Integrated farming systems.
Abstract
The system of agricultural production has undergone immense changes in the past three decades (I). Crop yields have increased through a combination of plant breeding, intensive use of pesticides and inorganic fertilizer, and greater mechanization. Farming systems based on high inputs of agrichemicals and intensive tillage are now recognized as being unsustainable because they cause soil erosion, soil nutrient depletion, environmental pollution, increased pest problems, and public health hazards. In addition the profitability of cereal and oil crop production also declined at the end of the 20th century forcing farmers to examine ways of reducing their production costs (I). As a consequence farming is facing economic, political, environmental, and social pressures that are forcing changes in the methods of crop production. In response, a range of different production systems has evolved that try to address these issues. The most extreme are the organic or biological systems in which agro-chemical use is almost eliminated. Various systems have been defined that are between the extremes, such as integrated farming systems, and these aim to use lower inputs and as such are regarded as being more sustainable (2).

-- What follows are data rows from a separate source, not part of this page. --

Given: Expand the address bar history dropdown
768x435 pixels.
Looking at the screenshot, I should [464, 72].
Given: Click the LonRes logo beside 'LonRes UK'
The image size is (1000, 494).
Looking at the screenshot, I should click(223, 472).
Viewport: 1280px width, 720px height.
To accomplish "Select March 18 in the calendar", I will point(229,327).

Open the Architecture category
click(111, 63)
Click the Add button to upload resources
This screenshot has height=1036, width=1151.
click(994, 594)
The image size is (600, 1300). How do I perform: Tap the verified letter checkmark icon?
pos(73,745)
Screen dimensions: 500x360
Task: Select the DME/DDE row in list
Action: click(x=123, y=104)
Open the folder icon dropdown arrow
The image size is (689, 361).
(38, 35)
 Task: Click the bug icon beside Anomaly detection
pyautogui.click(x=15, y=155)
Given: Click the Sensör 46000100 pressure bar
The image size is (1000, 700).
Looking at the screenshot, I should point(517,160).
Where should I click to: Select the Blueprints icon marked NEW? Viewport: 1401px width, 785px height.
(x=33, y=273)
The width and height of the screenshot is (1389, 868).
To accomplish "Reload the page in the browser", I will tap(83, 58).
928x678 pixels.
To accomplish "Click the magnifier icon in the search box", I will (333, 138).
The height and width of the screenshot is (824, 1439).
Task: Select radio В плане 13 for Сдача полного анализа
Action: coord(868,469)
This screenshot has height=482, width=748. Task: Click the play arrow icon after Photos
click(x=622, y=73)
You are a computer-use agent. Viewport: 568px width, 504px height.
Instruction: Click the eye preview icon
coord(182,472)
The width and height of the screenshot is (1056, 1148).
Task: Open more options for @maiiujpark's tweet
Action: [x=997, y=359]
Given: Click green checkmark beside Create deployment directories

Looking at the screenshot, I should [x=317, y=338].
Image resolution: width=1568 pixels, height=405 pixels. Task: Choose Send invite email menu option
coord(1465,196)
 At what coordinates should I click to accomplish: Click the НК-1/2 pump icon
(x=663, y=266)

Many definitions exist for integrated farming but the most appropriate is all encompassed in the description by El Titi (3) 'an holistic pattern of land use, which integrates natural regulation processes into farming activities to achieve a maximum replacement of off-farm inputs and to sustain farm income.' Integrated farming therefore incorporates the principles of integrated crop management (lCM) and integrated pest management (IPM) but takes a long-term. whole-farm approach that considers all aspects of crop production and land management (2). The emphasis is on preserving farm profitability by optimizing inputs, although consequently there may be ecological benefits and overall greater sustainability (4).